How is the side to side stability on that?


----------



## fishbow (Jan 4, 2015)

Its solid. Strapped it tight against the tree and there was no wiggle. I wouldn't say it would be the best spot to hang your heavy bag from, but for cleaning deer it will be gold.


----------



## b0w_bender (Apr 30, 2006)

I like it I need something like that for my deer camp. Thanks for sharing.


----------



## Pittstate23 (Dec 27, 2010)

How does it hoist the deer up though?


----------



## fishbow (Jan 4, 2015)

It has a hook at the end of the top piece ti attach a pulley and gambrel


----------



## Fishbow39 (Mar 26, 2014)

Processed this big doe yesterday from the hoist and I could not have been happier with it. Held solid and no wobble or movement at all.


----------



## tazman7 (Nov 5, 2005)

I would have used a 4x4 post instead of the 2x4, but it obviously works.
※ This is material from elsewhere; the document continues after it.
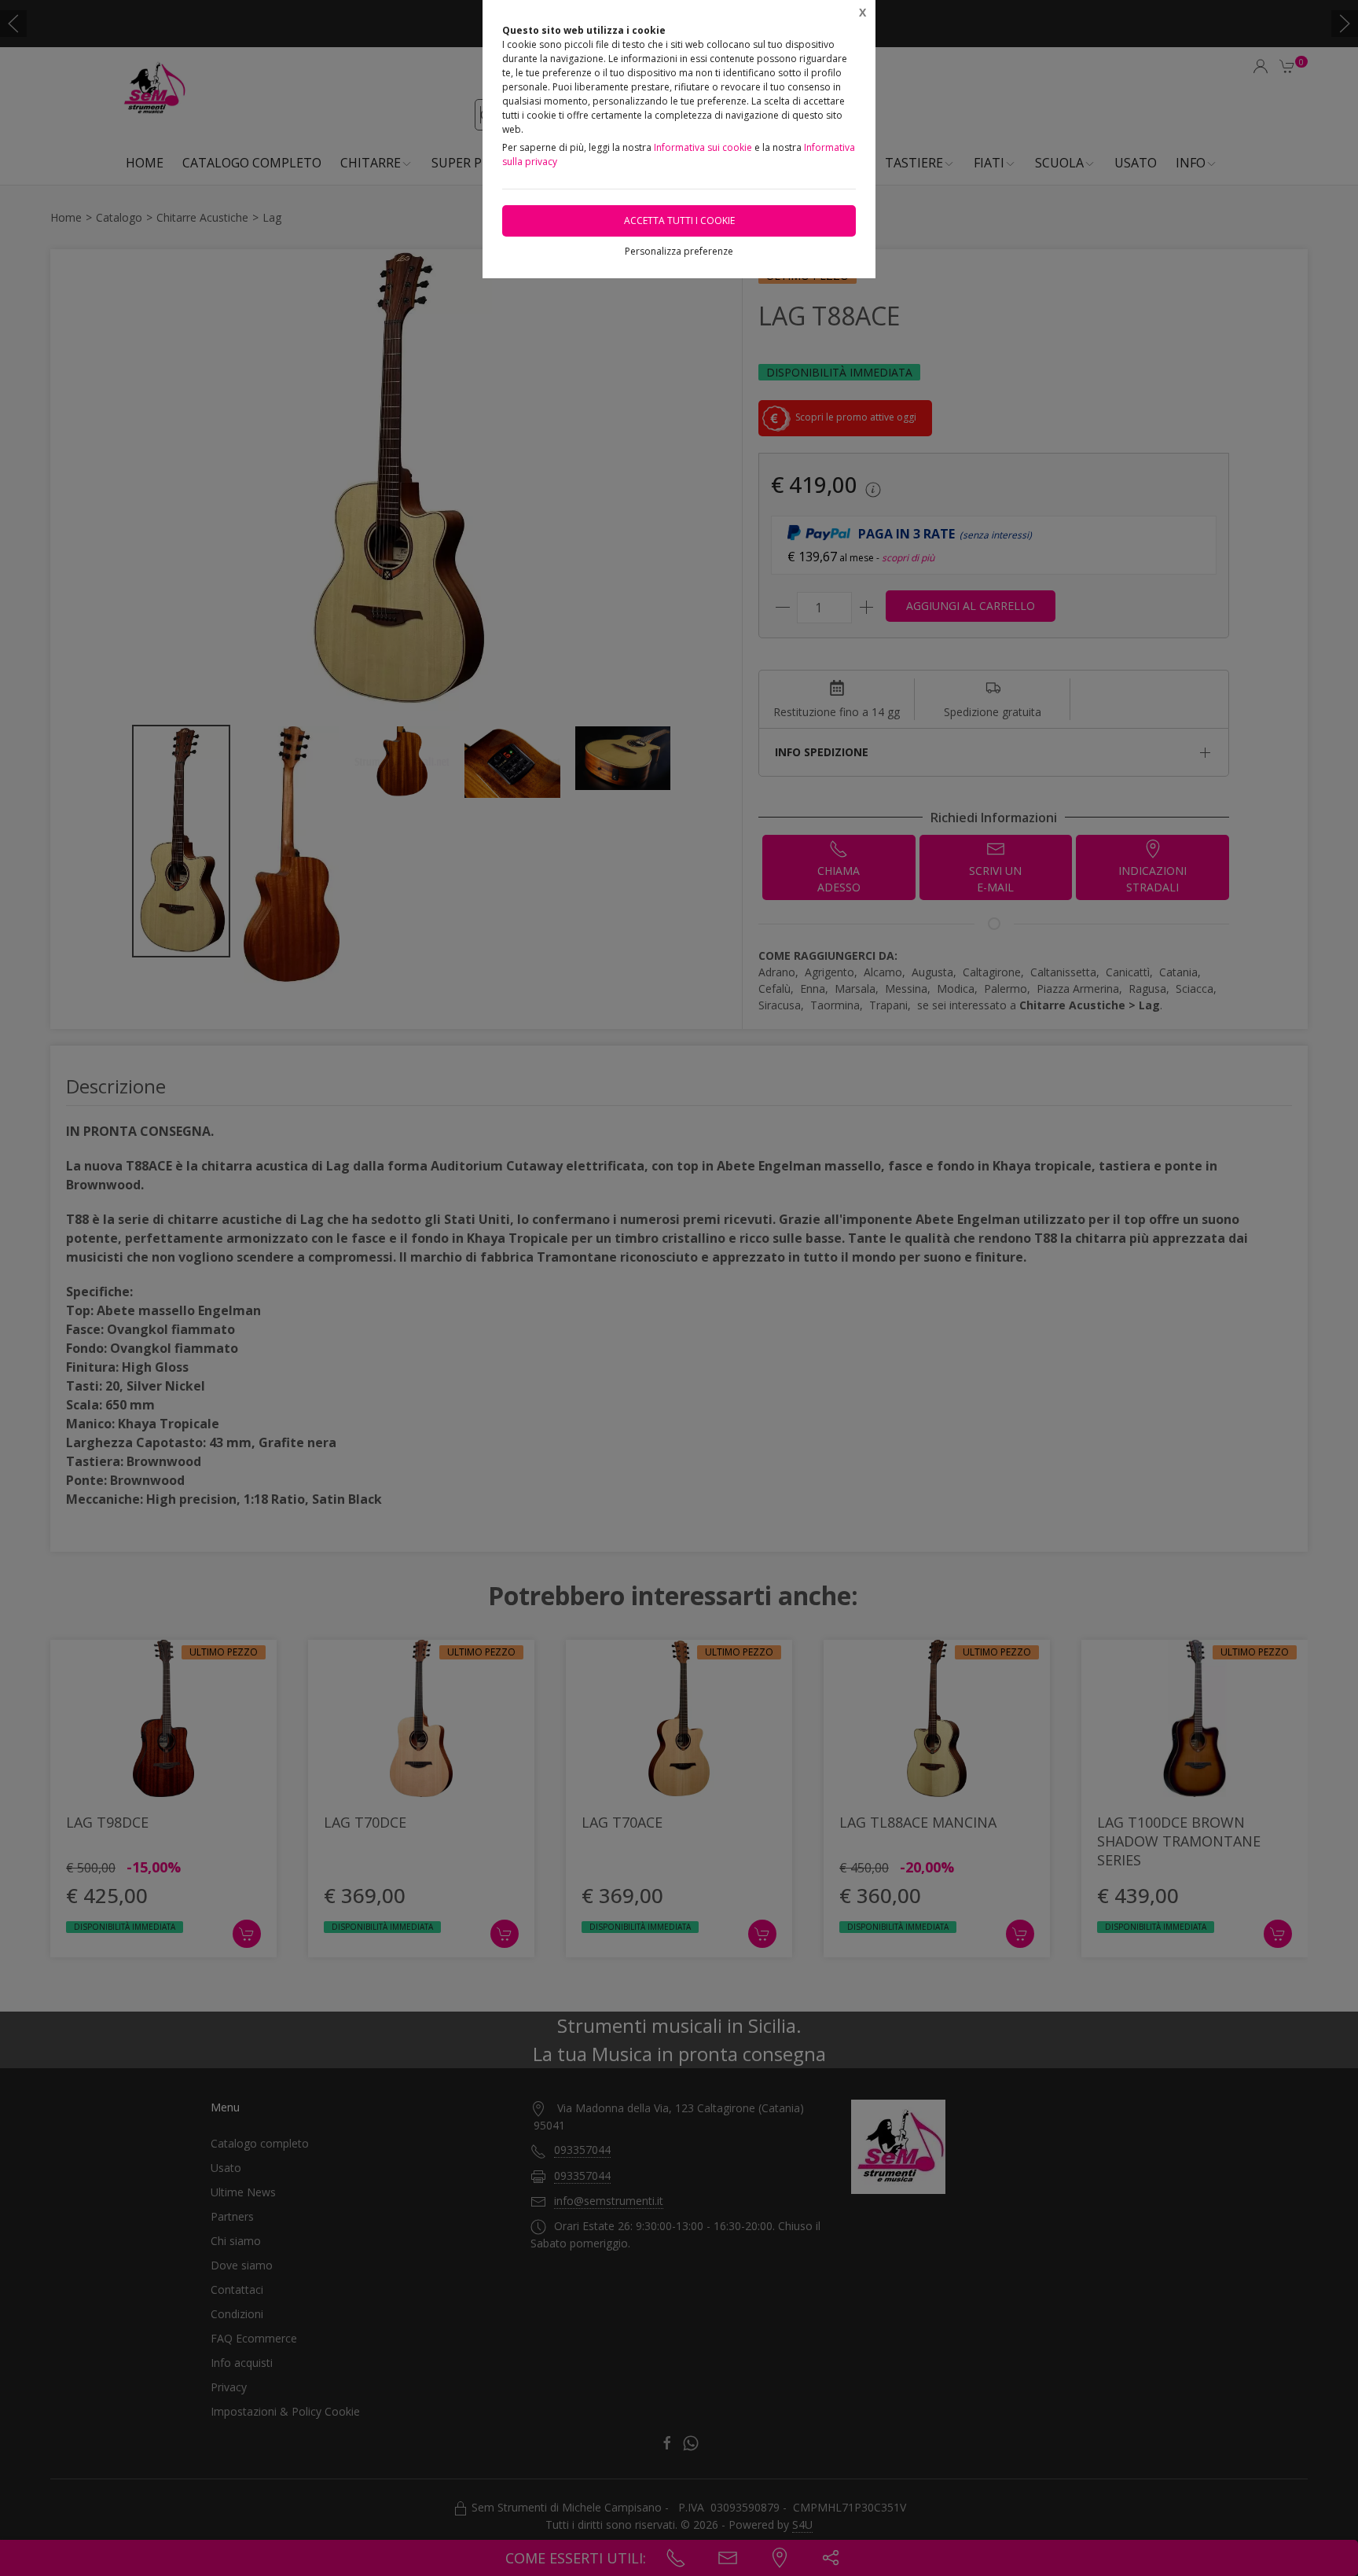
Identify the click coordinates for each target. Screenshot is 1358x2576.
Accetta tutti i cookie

Good idea.


----------



## wigley (Oct 18, 2009)

cheap and mibile.


----------



## krieger (Jan 24, 2007)

Sweet build Fishbow!


----------



## Philhair (Apr 7, 2013)

I built this with a couple of 2x6x10 and scrap 2x4








this is portable and free standing so I can easily set it up outside or inside depending on weather


----------



## OhWell (Aug 21, 2013)

fishbow said:


> I hunt mostly on privately owned land that most of the time requires staying overnight because of the distance from me. Instead of being intrusive and asking to permanently construct something on the property that only only I would be using, I devised something that is temporary and has a small footprint. Since I had most of the wood on hand, I only had to buy one extra 2x4, two hinges, and bolts/nuts/washers. I probably only have $30 invested. From the ground to the hook is about 13'. It attaches with simple ratchet straps and folds down to store under the cabin deck.


That is awesome !! I like how it basically uses an existing tree instead of having to build something heavy and bulky. I could easily fold that up and toss it in the back of the van.


----------